At the time of the taking by process there was one thousand ninety-eight dollars and seventy-eight cents in merchandise and fixtures with which to pay Dr. Walker's rent claim for the months of March and April, 1931, and under the statute such funds are a trust fund for the payment of the rent prior to the payment of any other claims.

The minute the receiver took charge of the Starkville store there was a taking by process under the statute and the rent claim of B.M. Walker became a preference claim to be paid out of the first proceeds from the sale of the merchandise of the Starkville store.

Weiss, Dreyfous Seiferth, Inc. et al. v. Natchez Inv. Co., Inc. et al. (Miss.), 140 So. 736; 53 C.J. 249; 24 C.J., p. 433, sec. 1189; Dabney v. Continental Jewelry Co. (Miss.), 140 So. 338.

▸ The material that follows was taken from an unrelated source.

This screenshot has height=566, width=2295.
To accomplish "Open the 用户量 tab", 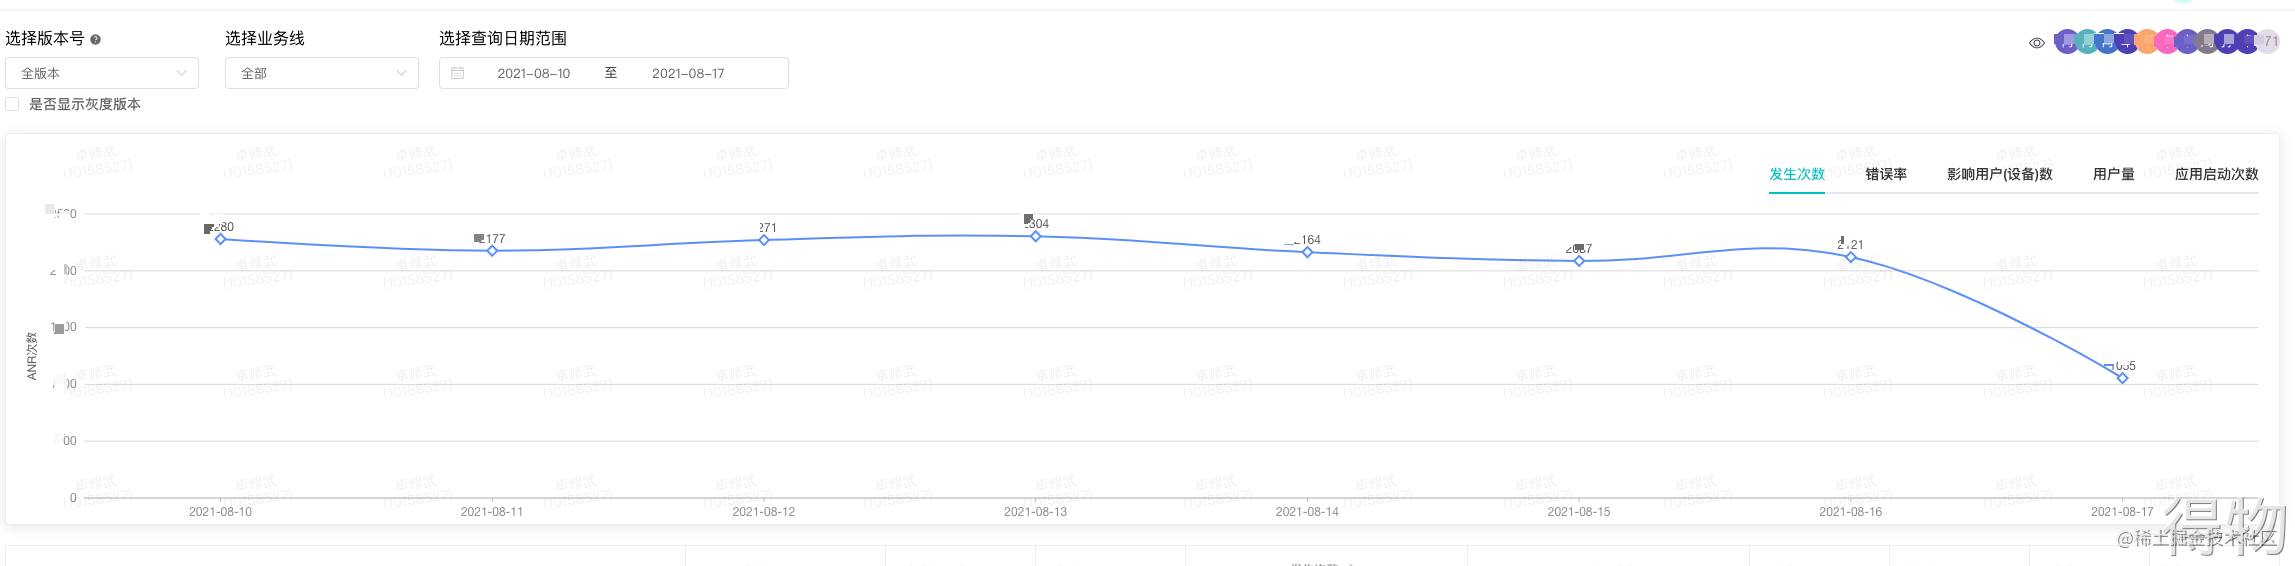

It is too well established for argument that B.M. Walker, Sr., could not lose his right to follow the merchandise and fixtures by the commingling of such merchandise and fixtures and the proceeds thereof by the administrator with other funds of the administration. Such procedure extends the trust to all funds in the hands of the administrator and creates a preference in favor of the rent claim on all funds of the administration.

Sawyer v. Conner, 114 Miss. 363; Peak v. Elliott, 30 Kan. 159; Edwards v. Lewis (Fla.), 124 So. 746; Paine v. Aberdeen Hotel Co., 60 Miss. 360; Paine v. Sykes, 72 Miss. 351; Citizens Bank v. Kretschmar, 91 Miss. 608, 44 So. 930; Sec. 186, volume 1 of Pomeroy's Equitable Remedies; Sayers Scovill Company v. Doak, 127 Miss. 216, 89 So. 917; 15 American English Annotated cases, p. 386; 16 R.C.L., Landlord and Tenant, sec. 505.

We further submit that the rent claim under section 2175 of the Mississippi Code of 1930 Annotated, in view of the administration, "a taking by process" is a statutory preference claim and under such rent claim prior to the payment of any other claims against the estate, including costs of administration.

McClellan Tubb, of West Point, for appellants.

It would be useless for us to re-argue this case in this brief because such argument would be a duplication of the points argued and presented by Messrs. Magruder, Walker Magruder for appellant, B.M. Walker, Sr., and with the consent of Messrs. Magruder, Walker Magruder, we here adopt as the brief of the argument for the appellant, P.B. Dugan, the argument contained in the brief filed by Messrs. Magruder, Walker Magruder for B.M. Walker, Sr., and respectfully submit that the decree of the chancery court of Clay county, Mississippi, should be reversed and judgment entered in this court declaring the claim of appellant, Pierce B. Dugan, a prior and preference claim to all other claims against said estate.

J.E. Hamlin, of West Point, for appellees.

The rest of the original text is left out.